Augmented Reality (AR) to Boost Drone Innovation
The new research — Drones: Consumer & Commercial Applications, Regulations & Opportunities 2015-2020 — observed that usage had already extended beyond the core base of hobbyists, spurred by the drop in retail price and the increased functionality of the devices. It observed that most consumer drones now offered the capability for live streaming of photos and video.
With the advent of AR (Augmented Reality) likely to become prevalent on UAVs (Unmanned Aerial Vehicles) in the near future, this will open up further opportunities for innovation in applications for both the consumer and commercial sectors alike.
Meanwhile, the research noted that while companies like DJI currently dominate the mid-priced and prosumer UAV market, an increasing number of players were targeting the low-tiered sector.

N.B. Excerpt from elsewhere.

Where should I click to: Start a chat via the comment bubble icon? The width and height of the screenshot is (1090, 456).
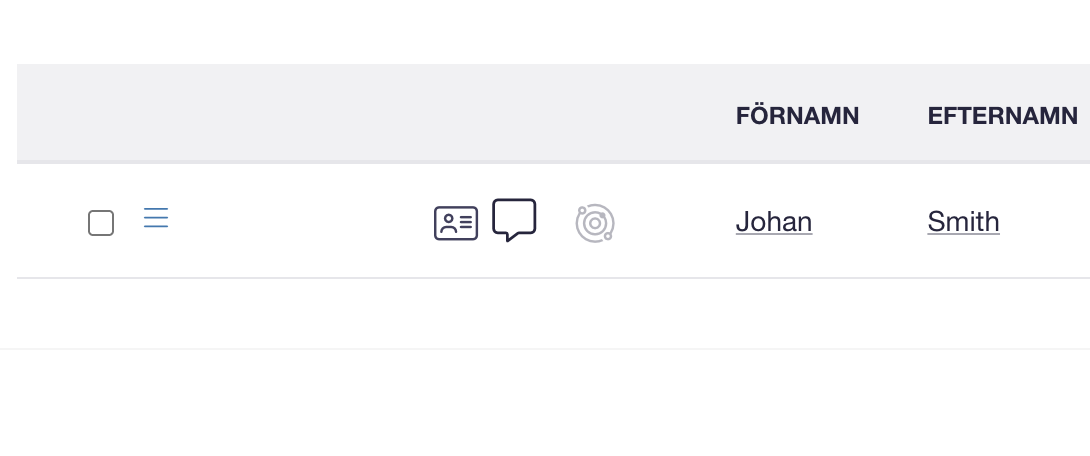pyautogui.click(x=514, y=220)
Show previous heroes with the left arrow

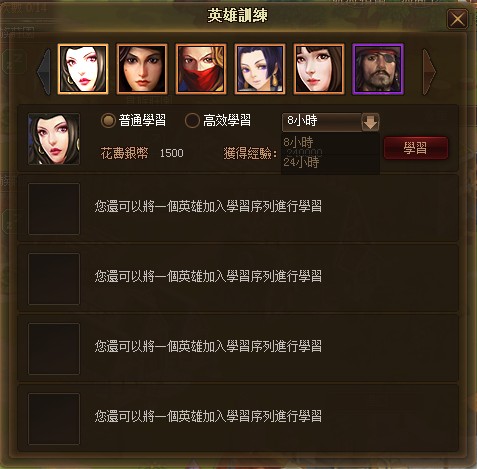[x=44, y=71]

New entrants include companies that have grown out of the toy radio-controlled model aircraft industry, such as China-based companies Syma Toys andHubsan, and those that supply complementary devices and components to the UAV market, such as GoPro.
However, the research cautioned that drones' use of unlicensed spectrum and reliance on GPS leaves them at risked of being hacked, with hackers capable of taking control of the UAV by intercepting unencrypted data feeds or commandeering the Wi-Fi connection.
The research also highlighted the growing concerns around drones' potential invasion of privacy, with fears that UAVs could be used for activities including snooping, spying and stalking and criminal surveillance of property. According to research co-author Dr Windsor Holden, "Given drones' capabilities to gather, store and disseminate images online, consumers are understandably uneasy that - for example - they could hover over (or within) private property and take photographs without permission."